- [Data for analysis]:
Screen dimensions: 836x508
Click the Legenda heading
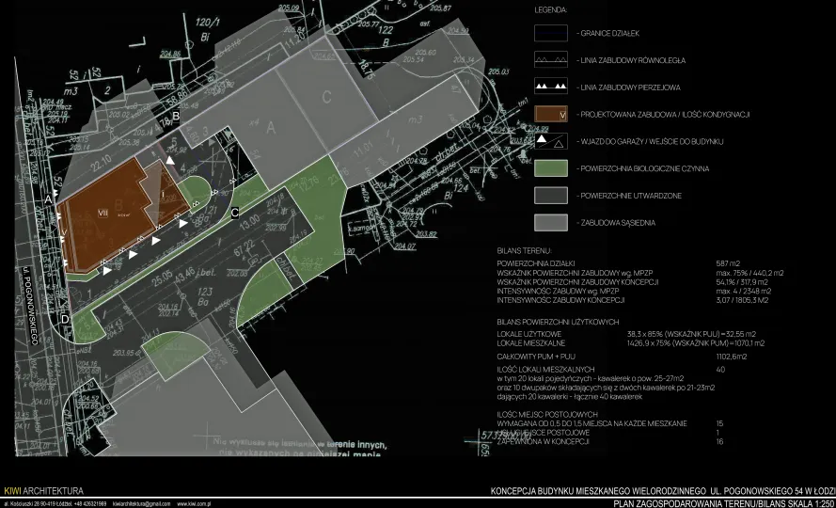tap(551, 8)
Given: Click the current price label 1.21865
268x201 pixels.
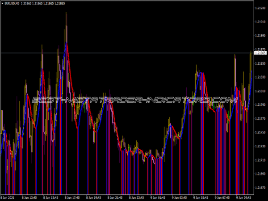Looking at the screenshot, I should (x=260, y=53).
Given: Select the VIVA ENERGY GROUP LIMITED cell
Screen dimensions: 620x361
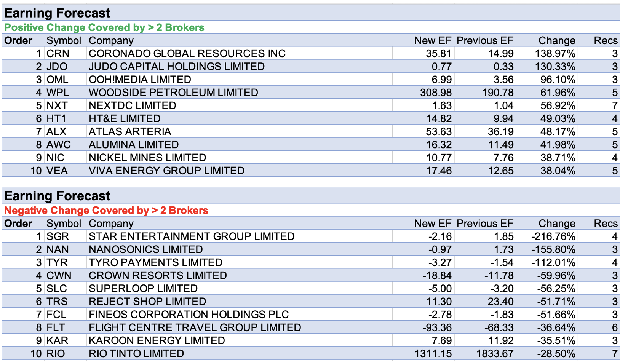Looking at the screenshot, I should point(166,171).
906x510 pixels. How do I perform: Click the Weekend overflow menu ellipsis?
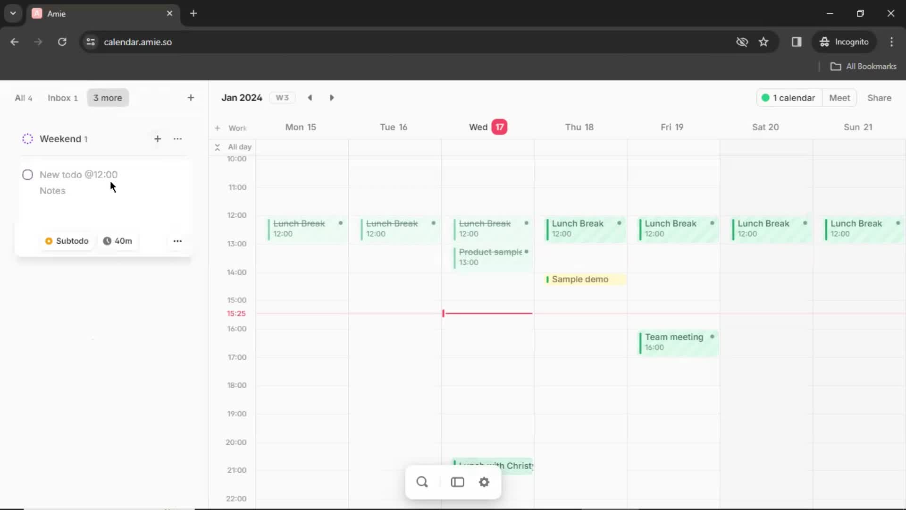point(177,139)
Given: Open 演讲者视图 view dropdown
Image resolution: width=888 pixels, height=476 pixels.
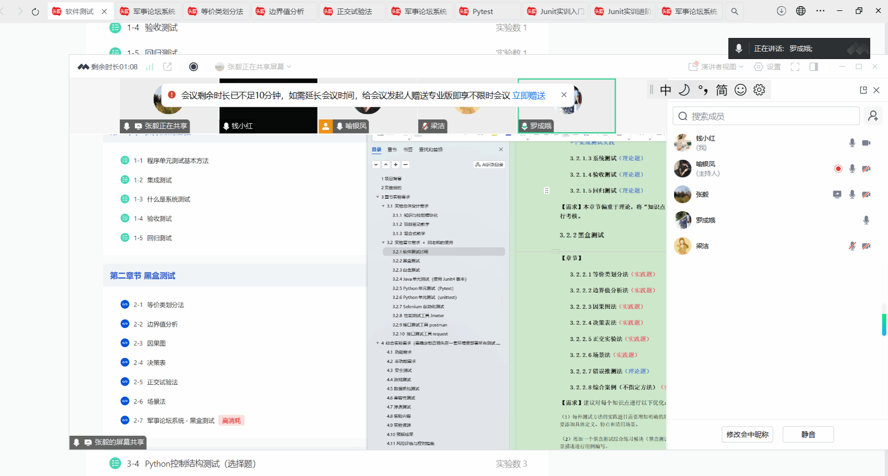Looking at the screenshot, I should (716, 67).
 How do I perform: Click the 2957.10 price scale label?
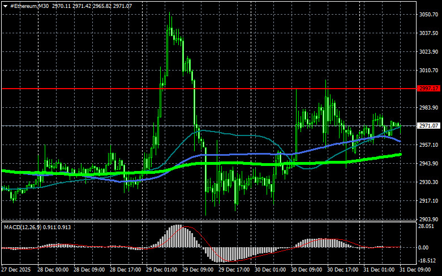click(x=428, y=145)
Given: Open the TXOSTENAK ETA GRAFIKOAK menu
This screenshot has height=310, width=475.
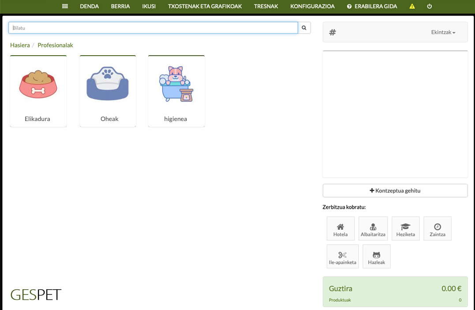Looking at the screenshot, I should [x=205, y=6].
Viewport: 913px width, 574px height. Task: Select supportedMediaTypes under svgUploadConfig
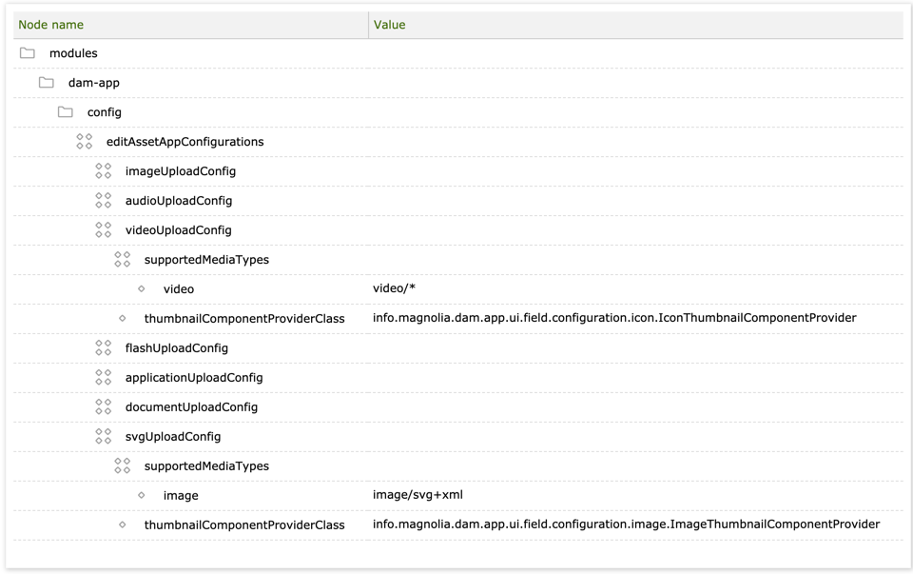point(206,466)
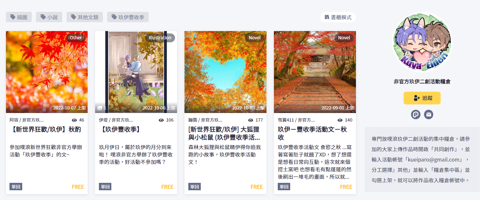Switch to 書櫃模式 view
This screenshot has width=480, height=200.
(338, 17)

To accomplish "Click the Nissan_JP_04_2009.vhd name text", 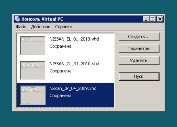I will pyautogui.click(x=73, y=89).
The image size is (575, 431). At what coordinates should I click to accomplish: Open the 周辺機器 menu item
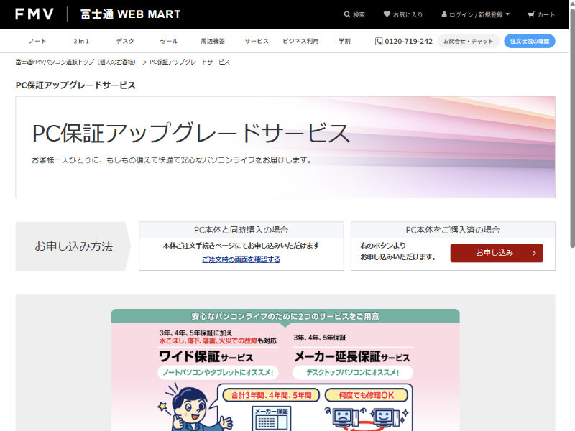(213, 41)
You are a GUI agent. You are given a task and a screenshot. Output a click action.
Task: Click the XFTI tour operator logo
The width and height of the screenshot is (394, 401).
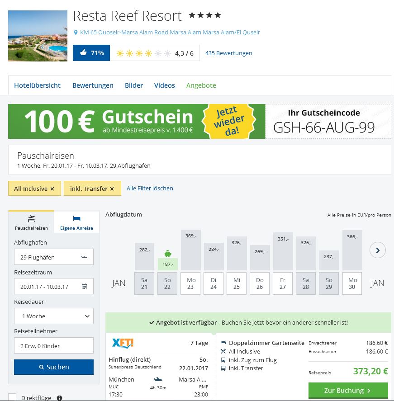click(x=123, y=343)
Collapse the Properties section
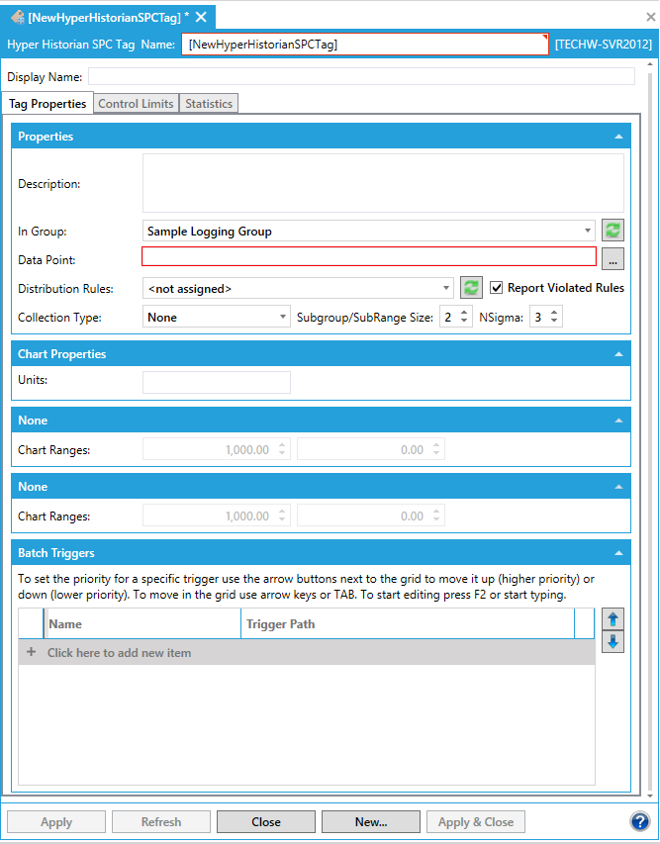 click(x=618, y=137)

- [Directions]: From the line with "The width and" down to the final line of the entries above, repeat each line exactly; omit the pictures.

- [Problem solution]:
The width and height of the screenshot is (394, 401).
click(x=123, y=343)
Collapse the Properties section
 click(x=618, y=137)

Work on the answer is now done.